> [Work instruction]:
Your answer must consist of exactly the lines below, starting with the line with "beside the breadcrumb" and going on through the line with "Task: Select the 6m", and nothing else.

> [Records supplied]:
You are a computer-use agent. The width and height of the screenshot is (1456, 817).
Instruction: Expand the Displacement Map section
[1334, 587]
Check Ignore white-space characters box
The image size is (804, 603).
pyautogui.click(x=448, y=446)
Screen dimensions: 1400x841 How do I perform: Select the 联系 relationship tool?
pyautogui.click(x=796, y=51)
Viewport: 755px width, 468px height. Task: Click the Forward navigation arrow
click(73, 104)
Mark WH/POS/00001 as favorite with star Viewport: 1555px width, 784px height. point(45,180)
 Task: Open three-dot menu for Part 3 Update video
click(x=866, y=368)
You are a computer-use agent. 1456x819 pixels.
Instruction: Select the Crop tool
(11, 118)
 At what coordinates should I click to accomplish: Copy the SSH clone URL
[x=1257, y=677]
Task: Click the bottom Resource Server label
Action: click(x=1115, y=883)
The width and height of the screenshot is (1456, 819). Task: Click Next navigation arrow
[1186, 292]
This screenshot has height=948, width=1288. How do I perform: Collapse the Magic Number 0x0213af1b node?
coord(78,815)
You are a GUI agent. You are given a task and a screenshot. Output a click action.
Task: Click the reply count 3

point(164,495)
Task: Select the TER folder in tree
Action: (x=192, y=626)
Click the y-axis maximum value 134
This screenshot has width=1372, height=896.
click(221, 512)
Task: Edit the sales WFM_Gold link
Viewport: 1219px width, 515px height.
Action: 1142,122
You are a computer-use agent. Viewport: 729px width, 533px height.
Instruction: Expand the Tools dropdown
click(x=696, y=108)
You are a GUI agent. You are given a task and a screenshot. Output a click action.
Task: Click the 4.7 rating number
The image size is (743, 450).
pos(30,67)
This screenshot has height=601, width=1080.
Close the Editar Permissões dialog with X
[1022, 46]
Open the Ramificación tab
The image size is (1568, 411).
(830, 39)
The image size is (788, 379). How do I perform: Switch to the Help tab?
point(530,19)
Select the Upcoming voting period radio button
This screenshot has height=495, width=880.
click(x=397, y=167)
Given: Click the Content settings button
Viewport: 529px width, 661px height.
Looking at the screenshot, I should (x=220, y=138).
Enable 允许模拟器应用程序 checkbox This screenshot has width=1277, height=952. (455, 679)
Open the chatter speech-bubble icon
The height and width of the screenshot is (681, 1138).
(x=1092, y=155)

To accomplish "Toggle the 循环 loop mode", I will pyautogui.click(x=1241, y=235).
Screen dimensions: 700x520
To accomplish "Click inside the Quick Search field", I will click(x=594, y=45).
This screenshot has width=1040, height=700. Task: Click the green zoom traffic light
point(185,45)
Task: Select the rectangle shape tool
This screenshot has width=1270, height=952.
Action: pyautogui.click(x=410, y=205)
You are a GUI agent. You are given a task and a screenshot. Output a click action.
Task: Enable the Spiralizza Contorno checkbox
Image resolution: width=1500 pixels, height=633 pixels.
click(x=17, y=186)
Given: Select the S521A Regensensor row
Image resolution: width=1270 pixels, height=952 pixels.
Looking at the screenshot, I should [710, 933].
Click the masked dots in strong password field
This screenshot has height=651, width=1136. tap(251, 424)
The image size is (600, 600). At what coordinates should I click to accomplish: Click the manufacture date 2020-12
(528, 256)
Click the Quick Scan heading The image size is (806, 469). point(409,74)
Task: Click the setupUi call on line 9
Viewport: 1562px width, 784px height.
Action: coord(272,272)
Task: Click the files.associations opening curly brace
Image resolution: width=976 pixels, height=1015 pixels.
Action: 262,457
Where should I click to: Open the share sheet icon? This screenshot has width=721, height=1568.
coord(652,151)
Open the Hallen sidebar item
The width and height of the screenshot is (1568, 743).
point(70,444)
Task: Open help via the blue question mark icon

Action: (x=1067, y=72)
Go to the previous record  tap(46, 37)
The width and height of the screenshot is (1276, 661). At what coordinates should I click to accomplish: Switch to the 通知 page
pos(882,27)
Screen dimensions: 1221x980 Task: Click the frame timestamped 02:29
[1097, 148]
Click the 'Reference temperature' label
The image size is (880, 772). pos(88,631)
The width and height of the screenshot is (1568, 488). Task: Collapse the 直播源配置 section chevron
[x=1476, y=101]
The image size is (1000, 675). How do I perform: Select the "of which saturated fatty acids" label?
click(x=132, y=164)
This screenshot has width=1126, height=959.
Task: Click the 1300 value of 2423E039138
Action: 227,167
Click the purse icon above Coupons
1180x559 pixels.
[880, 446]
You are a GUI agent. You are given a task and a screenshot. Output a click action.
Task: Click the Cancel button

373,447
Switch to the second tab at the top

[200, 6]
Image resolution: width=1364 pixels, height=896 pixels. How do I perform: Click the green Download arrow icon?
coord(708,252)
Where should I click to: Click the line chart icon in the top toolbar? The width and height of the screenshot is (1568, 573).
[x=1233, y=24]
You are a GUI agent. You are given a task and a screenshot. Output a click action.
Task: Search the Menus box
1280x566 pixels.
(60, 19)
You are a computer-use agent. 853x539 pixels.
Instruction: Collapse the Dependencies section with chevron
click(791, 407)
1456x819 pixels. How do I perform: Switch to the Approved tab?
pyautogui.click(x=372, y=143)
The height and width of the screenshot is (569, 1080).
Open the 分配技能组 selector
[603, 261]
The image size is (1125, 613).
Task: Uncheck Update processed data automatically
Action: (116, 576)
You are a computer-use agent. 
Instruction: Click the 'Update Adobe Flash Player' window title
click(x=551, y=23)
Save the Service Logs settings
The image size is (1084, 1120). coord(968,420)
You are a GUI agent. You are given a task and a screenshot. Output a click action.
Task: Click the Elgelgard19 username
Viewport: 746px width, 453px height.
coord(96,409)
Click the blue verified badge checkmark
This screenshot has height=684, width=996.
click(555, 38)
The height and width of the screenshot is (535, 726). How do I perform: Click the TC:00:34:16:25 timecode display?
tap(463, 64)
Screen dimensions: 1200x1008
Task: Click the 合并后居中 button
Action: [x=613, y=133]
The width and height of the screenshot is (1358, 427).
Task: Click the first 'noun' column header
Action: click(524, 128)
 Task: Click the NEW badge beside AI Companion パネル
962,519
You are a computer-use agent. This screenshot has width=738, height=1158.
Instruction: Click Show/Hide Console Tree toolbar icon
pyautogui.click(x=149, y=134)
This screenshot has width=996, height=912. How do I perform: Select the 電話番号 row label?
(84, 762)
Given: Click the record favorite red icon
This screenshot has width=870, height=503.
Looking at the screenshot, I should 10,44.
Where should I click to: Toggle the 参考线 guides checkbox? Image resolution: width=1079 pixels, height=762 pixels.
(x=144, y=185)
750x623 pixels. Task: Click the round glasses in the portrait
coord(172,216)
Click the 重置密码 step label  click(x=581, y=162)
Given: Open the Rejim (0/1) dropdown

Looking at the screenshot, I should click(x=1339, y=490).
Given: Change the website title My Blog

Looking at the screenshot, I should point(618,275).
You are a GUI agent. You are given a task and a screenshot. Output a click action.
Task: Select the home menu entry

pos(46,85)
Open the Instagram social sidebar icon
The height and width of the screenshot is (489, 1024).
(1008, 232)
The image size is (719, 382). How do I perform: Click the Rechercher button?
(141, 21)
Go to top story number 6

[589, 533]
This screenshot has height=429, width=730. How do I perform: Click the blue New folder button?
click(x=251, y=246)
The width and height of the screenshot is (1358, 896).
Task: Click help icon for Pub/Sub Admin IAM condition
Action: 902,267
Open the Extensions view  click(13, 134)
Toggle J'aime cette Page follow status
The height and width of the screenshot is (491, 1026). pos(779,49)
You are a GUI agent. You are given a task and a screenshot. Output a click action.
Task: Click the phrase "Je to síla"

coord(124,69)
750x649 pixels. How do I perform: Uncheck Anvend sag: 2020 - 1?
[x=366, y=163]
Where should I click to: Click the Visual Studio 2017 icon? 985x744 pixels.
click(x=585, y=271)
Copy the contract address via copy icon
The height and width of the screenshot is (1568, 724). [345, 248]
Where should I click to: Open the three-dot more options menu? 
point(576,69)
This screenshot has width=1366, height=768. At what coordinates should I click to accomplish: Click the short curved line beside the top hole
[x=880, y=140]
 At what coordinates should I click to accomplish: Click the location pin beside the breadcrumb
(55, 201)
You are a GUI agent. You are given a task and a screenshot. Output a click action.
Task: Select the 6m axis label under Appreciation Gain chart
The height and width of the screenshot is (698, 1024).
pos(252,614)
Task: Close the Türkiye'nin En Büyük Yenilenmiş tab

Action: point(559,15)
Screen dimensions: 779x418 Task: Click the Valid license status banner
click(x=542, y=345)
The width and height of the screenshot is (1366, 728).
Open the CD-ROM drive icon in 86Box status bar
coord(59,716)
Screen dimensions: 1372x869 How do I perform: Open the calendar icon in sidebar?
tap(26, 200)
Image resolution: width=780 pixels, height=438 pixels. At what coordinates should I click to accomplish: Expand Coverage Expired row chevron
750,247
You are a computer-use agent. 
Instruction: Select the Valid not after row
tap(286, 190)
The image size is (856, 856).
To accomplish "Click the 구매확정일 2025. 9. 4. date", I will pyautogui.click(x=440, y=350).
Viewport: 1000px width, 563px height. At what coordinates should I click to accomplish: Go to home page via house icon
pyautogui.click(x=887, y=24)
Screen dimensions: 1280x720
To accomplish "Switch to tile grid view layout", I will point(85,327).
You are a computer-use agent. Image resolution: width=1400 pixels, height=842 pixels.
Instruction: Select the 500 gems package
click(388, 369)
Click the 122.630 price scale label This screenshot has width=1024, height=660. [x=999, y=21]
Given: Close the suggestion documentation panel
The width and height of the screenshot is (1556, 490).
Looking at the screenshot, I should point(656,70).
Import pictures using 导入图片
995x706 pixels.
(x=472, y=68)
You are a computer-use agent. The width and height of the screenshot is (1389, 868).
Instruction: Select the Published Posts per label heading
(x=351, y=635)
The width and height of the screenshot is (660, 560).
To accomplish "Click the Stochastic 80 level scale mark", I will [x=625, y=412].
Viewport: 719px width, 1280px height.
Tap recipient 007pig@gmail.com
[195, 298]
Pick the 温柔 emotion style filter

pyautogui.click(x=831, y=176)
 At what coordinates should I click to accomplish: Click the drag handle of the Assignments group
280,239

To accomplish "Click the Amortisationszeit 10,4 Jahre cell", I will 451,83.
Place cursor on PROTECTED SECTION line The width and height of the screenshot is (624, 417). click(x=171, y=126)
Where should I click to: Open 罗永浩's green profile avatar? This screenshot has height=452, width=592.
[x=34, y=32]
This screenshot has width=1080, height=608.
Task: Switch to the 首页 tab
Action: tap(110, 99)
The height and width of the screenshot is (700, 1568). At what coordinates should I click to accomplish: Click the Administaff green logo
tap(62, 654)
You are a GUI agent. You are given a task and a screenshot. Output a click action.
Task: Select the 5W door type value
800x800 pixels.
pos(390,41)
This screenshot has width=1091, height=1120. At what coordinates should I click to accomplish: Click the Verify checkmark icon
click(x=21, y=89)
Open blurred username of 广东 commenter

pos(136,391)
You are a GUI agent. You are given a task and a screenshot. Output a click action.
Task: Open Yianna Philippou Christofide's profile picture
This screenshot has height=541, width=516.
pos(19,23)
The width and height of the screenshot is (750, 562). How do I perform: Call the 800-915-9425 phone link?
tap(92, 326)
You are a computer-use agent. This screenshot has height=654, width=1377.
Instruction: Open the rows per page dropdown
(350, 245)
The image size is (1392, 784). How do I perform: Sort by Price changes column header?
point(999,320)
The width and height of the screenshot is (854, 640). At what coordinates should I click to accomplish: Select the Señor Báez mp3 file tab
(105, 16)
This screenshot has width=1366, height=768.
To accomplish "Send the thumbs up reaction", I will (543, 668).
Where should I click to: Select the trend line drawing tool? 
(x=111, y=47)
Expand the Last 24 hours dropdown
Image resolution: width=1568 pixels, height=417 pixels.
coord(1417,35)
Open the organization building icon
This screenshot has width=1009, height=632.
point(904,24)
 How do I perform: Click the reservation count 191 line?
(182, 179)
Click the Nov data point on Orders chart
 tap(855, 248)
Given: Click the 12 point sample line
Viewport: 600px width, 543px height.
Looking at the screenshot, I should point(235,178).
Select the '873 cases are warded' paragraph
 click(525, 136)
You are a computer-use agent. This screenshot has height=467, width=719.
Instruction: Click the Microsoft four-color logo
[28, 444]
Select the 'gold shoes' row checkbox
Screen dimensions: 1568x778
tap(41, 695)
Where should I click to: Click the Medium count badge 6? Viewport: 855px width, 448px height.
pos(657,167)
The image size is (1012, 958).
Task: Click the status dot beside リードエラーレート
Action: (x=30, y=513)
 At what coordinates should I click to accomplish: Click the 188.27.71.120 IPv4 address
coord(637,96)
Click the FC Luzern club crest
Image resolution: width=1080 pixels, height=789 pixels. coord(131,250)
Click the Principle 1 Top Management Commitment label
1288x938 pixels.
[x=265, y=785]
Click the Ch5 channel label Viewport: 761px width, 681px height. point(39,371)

> [Response area]:
 At what coordinates should I click to accomplish: Click the location pin beside the breadcrumb
(55, 201)
You are a GUI agent. You are given a task and a screenshot. Output a click action.
Task: Select the 6m axis label under Appreciation Gain chart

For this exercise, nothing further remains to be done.